La forbice dei rendimenti di fondi e TFR si riduce con l’allungarsi del periodo, ma anche sui 20 anni resta un leggero vantaggio della liquidazione. Questo, in media, ci sono comporti dove invece vincono i fondi pensione: obbligazionari bilanciati, azionari, nel caso dei fondi negoziali anche gli obbligazionari misti.
«Le potenzialità dei fondi pensione nell’offrire nel lungo periodo rendimenti soddisfacenti emergono in modo chiaro per le linee più orientate all’investimento in azioni. Facendo riferimento a un intervallo temporale decennale (da fine 2012 a fine 2022), i rendimenti medi annui composti di tali linee si collocano, al netto dei costi e della fiscalità e per tutte le tipologie di forme pensionistiche, tra il 4,7 e il 4,9 per cento».
Però, questi dati positivi di resistenza e solidità sul lungo periodo, non possono «distogliere l’attenzione dai fattori strutturali che, nel nostro Paese, renderebbero quanto mai necessario un suo consistente ulteriore sviluppo ma che, al contempo, lo rendono oltremodo difficile».
La previdenza complementare «accoglie prevalentemente uomini, di età matura, residenti nel Nord del Paese, inseriti in imprese ragionevolmente solide e in grado di dare continuità ai flussi di finanziamento. Donne, giovani, lavoratori del Sud del Paese continuano invece a essere meno presenti. Ciò significa che proprio le figure meno forti, per le quali sarebbe più pressante la necessità di un futuro previdenziale più solido fanno più fatica a entrare nel mondo della previdenza complementare».

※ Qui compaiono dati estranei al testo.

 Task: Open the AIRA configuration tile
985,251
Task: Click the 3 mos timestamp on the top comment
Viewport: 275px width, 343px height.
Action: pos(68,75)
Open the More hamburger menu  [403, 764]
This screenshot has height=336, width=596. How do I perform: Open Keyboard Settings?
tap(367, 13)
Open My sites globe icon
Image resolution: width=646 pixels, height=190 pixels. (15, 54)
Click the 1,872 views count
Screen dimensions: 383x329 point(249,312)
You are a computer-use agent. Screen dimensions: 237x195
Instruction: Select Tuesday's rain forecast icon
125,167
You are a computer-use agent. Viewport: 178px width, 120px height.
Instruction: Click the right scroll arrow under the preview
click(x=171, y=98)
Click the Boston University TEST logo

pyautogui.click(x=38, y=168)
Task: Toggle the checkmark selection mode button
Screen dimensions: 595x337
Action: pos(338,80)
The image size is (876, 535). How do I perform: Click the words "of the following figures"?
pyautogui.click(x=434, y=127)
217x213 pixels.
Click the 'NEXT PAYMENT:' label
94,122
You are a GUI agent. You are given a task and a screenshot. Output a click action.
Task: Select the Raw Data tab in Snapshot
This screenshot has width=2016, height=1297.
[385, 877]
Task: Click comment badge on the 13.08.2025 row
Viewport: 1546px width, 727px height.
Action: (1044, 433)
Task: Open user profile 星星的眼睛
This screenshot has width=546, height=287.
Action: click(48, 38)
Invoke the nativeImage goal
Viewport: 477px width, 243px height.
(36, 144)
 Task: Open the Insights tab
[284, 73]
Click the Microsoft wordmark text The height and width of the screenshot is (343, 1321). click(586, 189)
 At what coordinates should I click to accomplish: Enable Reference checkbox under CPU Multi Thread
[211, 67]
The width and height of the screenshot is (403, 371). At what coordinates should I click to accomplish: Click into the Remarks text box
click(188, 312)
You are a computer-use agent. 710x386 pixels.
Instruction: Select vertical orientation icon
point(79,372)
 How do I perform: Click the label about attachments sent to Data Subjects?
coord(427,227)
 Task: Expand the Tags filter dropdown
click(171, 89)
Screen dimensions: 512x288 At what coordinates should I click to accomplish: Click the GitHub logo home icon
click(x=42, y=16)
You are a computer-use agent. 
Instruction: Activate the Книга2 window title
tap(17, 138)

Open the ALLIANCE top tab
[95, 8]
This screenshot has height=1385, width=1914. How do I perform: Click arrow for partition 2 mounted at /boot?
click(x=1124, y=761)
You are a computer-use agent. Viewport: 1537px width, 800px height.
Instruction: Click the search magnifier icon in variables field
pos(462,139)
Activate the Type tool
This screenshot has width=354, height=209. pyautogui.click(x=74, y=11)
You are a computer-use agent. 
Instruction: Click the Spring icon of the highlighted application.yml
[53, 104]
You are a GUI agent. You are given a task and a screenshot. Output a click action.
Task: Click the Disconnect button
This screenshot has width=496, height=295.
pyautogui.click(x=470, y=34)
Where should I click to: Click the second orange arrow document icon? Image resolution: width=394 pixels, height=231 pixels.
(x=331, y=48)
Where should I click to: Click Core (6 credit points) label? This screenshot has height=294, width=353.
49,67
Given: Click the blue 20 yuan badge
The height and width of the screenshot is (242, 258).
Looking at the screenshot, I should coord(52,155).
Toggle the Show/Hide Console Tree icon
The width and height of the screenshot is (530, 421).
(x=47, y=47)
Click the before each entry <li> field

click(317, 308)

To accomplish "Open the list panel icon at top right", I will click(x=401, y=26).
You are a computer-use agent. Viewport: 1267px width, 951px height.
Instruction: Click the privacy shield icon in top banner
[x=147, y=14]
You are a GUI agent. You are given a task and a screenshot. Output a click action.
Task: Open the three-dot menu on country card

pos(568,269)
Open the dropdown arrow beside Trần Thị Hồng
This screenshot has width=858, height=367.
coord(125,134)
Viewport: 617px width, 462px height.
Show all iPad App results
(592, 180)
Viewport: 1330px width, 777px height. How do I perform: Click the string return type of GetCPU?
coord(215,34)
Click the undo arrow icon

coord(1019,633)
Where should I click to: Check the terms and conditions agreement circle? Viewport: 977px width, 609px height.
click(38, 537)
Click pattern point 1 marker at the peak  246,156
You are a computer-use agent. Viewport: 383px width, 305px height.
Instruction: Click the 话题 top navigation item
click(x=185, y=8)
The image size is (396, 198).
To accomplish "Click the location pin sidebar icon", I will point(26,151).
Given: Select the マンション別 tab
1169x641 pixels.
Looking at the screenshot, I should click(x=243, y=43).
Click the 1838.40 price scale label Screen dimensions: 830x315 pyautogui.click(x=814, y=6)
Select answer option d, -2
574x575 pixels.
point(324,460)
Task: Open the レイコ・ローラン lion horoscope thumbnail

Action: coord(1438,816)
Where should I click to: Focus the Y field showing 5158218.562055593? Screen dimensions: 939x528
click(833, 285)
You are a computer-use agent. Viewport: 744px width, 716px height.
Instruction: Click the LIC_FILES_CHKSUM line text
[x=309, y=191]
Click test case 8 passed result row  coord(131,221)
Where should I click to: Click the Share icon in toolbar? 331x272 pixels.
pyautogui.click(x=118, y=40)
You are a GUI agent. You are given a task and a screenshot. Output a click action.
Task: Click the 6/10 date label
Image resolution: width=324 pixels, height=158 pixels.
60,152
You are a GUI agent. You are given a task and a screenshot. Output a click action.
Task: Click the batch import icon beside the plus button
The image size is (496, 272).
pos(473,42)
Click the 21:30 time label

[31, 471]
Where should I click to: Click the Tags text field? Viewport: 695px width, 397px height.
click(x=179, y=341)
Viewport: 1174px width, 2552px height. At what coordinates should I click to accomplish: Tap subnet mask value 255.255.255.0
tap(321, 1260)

C’è un importante fattore legato al forte ruolo del primo pilastro, che rende difficile lo sviluppo della previdenza integrativa a maggior ragione in presenza dei fattori di equilibrio sopra esposti. Come intervenire? Francesca Balzani non ritiene efficace un’eventuale innalzamento del tetto di deducibilità, attualmente pari a 5mila 164,57 euro l’anno. Il contributo medio è oggi pari a 2mila 770 euro, e «solo i lavoratori delle fasce di reddito più elevate sono in grado di dedurre i contributi fino al limite massimo».
Il punto è il seguente: «chi più avrebbe bisogno di un’integrazione del reddito pensionistico è paradossalmente meno in grado di partecipare alla previdenza complementare».
La proposta: «gli attuali incentivi andrebbero rimodulati in funzione del reddito degli iscritti eventualmente prevedendo un intervento diretto dello Stato a sostegno delle posizioni pensionistiche di determinate categorie, e in particolare dei più giovani». E i meccanismi di incentivazione potrebbero diventare più selettivi.
Ad esempio, limiti ai contributi deducibili, non più su base annuale bensì pluriennale, misura che eviterebbe «di penalizzare coloro che non sono in grado di destinare ogni anno alla previdenza complementare un flusso stabile di contributi e per altro verso incentivando l’adesione e la contribuzione di lavoratrici e lavoratori i cui redditi sono più volatili, come in molti casi del variegato panorama del lavoro autonomo».
Infine, scelte più efficaci sul fronte degli investimenti, per esempio «tramite un’esposizione iniziale più elevata nei titoli azionari, caratterizzati da maggiore volatilità ma pure da rendimenti attesi più elevati, e una progressiva riduzione di tale esposizione via via che si avvicina il pensionamento».